» Source extract:
# # # # # # #

Getting Ready Race!

With summer about to arrive it is time to start thinking about your first race of the season. A lot of athletes go into their first races a little under prepared but with some planning and practice you can make your first race much smoother and avoid a lot of the common first race pitfalls.

Here are a few ideas of some of the workouts you could include before your first race:

Open Water Swimming: There is a big difference between swimming in a pool and swimming in open water. In open water you are (usually!) wearing a wetsuit and there is no longer a black line on the bottom for you to follow and if Mother Nature doesn’t cooperate it can also be quite choppy. So getting some open water practice in before your first race is very important. Here are 3 key things to focus on in your first few open water swims:

  1. Get used to your wetsuit again – A wetsuit provides a great benefit to your swim, but it does take some getting used to. One of the keys to easing this adjustment is make sure you put your wetsuit on properly. This means pulling your suit up as high as you can so that you have a little bit of extra space in the shoulders, this will help to minimize the resistance the wetsuit can place on your swim stroke.
  2. Maintaining your technique – Without the references that a pool provides and the addition of choppy water, open water swimming can adversely affect the swim stroke that you have worked so hard to develop over the winter! Focus on a good body position and a relaxed stroke, many athletes start to fight the water when it’s a little choppy and stop gliding. This can lead to extra energy expenditure without any increase in speed.
  3. Swimming straight - The fastest way to swim 1500m is to swim 1500m not 1700m because your took the scenic route! The key here is to have a balanced stroke and to practice your sighting, pick a landmark (big tree, boat house, cottage) at the other side of the lake and use that to judge if you are swimming in a straight line, and remember you can’t trust other athletes in a race to swim straight.

Brick Workouts: In order to race to your potential you need to be able to swim hard, bike hard and then run hard and the best way to get ready for this is a brick workout. The key transition is from bike to run. If you have the opportunity to swim, bike and run in training before a race then make use of it, but it is the bike to run transition that is most critical. Here are two good brick workouts you can incorporate into your program:

  1. Long ride followed by a short run – Both short course and Ironman athletes can benefit from doing a short run off of your weekly long ride. The key is not to run too hard off the bike, this can be a very fatiguing and require extended recovery time, so keep it comfortable. This is also a good opportunity to make sure you are fueling properly so you don’t bonk on the run.

# # # # # # #

» Element and text location data:

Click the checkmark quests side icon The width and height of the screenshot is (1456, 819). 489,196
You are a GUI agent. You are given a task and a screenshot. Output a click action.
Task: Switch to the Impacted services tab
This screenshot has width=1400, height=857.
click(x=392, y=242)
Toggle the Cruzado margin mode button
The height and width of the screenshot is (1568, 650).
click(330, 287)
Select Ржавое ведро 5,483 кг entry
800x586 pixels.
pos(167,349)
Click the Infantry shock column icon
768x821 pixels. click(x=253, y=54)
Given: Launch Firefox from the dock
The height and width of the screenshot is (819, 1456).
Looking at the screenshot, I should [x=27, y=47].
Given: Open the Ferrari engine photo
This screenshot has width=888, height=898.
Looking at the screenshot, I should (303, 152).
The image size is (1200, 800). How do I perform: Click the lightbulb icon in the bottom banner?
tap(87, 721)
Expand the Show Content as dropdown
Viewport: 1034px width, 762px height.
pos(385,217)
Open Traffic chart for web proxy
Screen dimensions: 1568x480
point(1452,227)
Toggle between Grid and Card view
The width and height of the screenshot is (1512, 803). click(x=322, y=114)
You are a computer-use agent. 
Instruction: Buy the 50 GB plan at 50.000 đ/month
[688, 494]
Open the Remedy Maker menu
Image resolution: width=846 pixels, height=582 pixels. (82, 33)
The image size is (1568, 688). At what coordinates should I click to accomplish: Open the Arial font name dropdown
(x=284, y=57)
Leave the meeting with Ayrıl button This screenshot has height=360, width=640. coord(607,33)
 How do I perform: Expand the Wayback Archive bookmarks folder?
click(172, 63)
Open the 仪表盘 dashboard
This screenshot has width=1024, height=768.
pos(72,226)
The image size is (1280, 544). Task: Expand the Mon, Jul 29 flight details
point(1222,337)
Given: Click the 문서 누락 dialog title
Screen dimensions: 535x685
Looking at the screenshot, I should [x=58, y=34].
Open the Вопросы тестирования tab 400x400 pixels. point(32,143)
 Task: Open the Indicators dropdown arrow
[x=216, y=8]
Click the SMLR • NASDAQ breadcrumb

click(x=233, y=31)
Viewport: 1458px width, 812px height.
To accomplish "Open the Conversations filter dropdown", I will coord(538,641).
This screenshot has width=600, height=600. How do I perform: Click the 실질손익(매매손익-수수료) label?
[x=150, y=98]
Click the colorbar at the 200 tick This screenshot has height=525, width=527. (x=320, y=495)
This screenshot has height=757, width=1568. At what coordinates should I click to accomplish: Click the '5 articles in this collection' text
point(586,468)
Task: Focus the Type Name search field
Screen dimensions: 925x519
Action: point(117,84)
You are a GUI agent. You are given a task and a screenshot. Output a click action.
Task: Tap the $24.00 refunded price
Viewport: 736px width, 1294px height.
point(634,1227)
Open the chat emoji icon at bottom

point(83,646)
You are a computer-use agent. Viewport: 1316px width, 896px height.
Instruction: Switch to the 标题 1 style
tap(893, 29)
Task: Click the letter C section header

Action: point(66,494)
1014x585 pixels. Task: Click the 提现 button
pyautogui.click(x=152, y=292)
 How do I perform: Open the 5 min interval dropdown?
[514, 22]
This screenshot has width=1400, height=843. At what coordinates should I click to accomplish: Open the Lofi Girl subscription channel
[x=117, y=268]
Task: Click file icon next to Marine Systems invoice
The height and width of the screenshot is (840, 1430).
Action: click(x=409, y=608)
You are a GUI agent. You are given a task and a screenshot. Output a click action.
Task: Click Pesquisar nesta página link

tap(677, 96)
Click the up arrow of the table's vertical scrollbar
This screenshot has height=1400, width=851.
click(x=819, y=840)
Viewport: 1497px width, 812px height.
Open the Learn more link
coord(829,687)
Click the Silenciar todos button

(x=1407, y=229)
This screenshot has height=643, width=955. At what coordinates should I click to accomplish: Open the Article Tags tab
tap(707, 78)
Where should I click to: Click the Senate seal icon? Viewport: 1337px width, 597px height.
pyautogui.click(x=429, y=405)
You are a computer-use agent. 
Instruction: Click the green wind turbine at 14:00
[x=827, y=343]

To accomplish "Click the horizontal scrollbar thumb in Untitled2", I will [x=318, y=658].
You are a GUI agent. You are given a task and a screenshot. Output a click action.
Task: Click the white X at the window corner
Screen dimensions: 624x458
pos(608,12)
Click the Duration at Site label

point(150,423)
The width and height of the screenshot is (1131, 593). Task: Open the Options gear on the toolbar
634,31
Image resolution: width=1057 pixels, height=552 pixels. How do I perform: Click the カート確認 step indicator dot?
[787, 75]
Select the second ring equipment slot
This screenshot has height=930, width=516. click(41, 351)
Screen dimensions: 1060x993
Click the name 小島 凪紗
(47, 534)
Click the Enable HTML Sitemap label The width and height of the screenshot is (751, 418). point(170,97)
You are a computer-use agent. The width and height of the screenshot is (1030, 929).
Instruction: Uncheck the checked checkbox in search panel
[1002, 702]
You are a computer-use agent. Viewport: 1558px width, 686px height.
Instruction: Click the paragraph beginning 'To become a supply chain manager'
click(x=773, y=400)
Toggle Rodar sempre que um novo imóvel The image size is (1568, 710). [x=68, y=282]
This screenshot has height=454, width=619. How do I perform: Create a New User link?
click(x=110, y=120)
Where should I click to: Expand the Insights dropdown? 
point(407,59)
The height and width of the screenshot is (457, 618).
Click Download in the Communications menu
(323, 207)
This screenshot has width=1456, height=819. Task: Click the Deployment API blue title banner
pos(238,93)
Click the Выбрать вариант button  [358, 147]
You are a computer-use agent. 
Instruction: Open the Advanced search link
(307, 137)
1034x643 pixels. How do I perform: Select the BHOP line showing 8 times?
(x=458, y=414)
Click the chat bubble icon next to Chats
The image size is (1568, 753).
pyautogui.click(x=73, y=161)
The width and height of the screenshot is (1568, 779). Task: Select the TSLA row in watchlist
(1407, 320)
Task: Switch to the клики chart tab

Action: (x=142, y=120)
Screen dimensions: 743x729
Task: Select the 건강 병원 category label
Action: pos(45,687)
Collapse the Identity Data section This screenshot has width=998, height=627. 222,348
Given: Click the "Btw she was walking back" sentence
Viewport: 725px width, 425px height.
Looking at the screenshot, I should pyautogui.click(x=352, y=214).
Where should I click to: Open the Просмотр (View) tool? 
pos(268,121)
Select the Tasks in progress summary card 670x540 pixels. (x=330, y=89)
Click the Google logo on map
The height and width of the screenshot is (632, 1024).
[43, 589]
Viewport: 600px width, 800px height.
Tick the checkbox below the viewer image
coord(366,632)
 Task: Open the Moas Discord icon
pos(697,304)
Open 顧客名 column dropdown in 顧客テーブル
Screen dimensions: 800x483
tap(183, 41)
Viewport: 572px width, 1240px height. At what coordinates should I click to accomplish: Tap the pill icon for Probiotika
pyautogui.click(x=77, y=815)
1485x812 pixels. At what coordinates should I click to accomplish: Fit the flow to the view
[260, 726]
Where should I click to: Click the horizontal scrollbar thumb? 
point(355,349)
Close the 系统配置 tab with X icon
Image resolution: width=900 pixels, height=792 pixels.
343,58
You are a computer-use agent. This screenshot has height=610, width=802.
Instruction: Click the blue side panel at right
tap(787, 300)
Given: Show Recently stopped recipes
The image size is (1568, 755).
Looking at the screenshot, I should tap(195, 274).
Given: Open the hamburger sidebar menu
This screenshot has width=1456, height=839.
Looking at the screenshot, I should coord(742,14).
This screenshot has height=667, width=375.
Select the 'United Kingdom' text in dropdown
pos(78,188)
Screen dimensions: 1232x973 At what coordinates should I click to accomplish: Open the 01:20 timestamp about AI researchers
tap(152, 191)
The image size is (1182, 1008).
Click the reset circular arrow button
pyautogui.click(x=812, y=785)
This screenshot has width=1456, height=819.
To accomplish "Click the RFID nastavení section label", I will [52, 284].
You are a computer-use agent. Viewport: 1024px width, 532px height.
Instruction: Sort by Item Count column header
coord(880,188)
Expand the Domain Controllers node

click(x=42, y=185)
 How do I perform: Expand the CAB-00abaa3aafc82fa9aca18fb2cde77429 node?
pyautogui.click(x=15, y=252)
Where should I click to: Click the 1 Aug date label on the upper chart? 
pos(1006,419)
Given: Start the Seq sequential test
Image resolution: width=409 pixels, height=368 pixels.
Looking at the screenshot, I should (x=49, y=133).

# # # # # # #

» What to produce:
In the race-preparation article, restate the part that opens with the words containing "1. Long ride" and closes with "on the run.", swapping "fatiguing" for "tiring".

» Output below:
1. Long ride followed by a short run – Both short course and Ironman athletes can benefit from doing a short run off of your weekly long ride. The key is not to run too hard off the bike, this can be a very tiring and require extended recovery time, so keep it comfortable. This is also a good opportunity to make sure you are fueling properly so you don’t bonk on the run.